The ability to derive retinal ganglion cells (RGCs) from human pluripotent stem cells (hPSCs) has led to numerous advances in the field of retinal research, with great potential for the use of hPSC-derived RGCs for studies of human retinal development, in vitro disease modeling, drug discovery, as well as their potential use for cell replacement therapeutics. Of all these possibilities, the use of hPSC-derived RGCs as a human-relevant platform for in vitro disease modeling has received the greatest attention, due to the translational relevance as well as the immediacy with which results may be obtained compared to more complex applications like cell replacement. While several studies to date have focused upon the use of hPSC-derived RGCs with genetic variants associated with glaucoma or other optic neuropathies, many of these have largely described cellular phenotypes with only limited advancement into exploring dysfunctional cellular pathways as a consequence of the disease-associated gene variants. Thus, to further advance this field of research, in the current study we leveraged an isogenic hPSC model with a glaucoma-associated mutation in the Optineurin (OPTN) protein, which plays a prominent role in autophagy.
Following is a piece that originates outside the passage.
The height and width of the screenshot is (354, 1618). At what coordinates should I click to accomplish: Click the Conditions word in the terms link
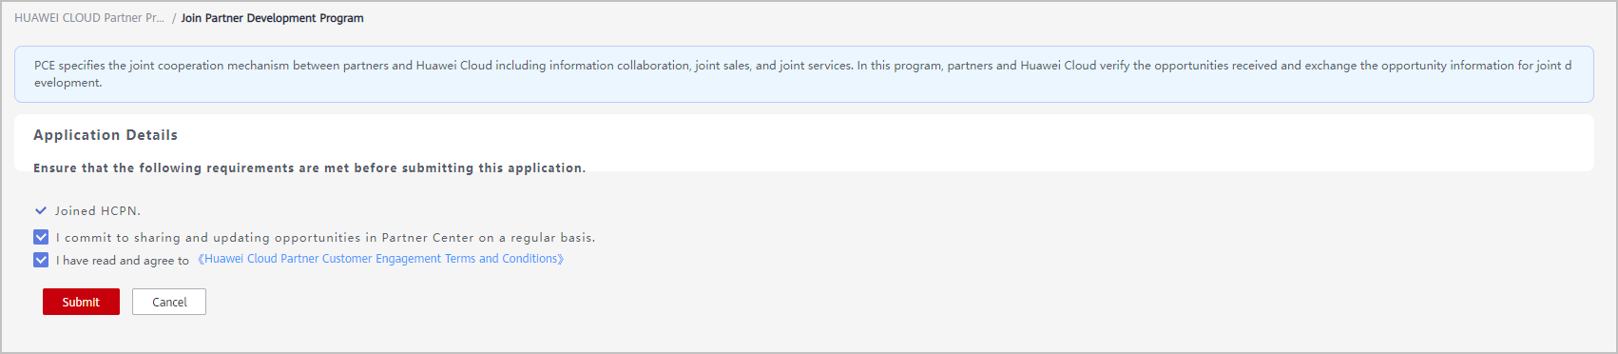(x=530, y=259)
We identified an impairment of autophagic-lysosomal degradation and decreased mTORC1 signaling via activation of the stress sensor AMPK, along with subsequent neurodegeneration in OPTN(E50K) RGCs differentiated from hPSCs, and have further validated some of these findings in a mouse model of ocular hypertension. Pharmacological inhibition of mTORC1 in hPSC-derived RGCs recapitulated disease-related neurodegenerative phenotypes in otherwise healthy RGCs, while the mTOR-independent induction of autophagy reduced protein accumulation and restored neurite outgrowth in diseased OPTN(E50K) RGCs. Taken together, these results highlighted that autophagy disruption resulted in increased autophagic demand which was associated with downregulated signaling through mTORC1, contributing to the degeneration of RGCs.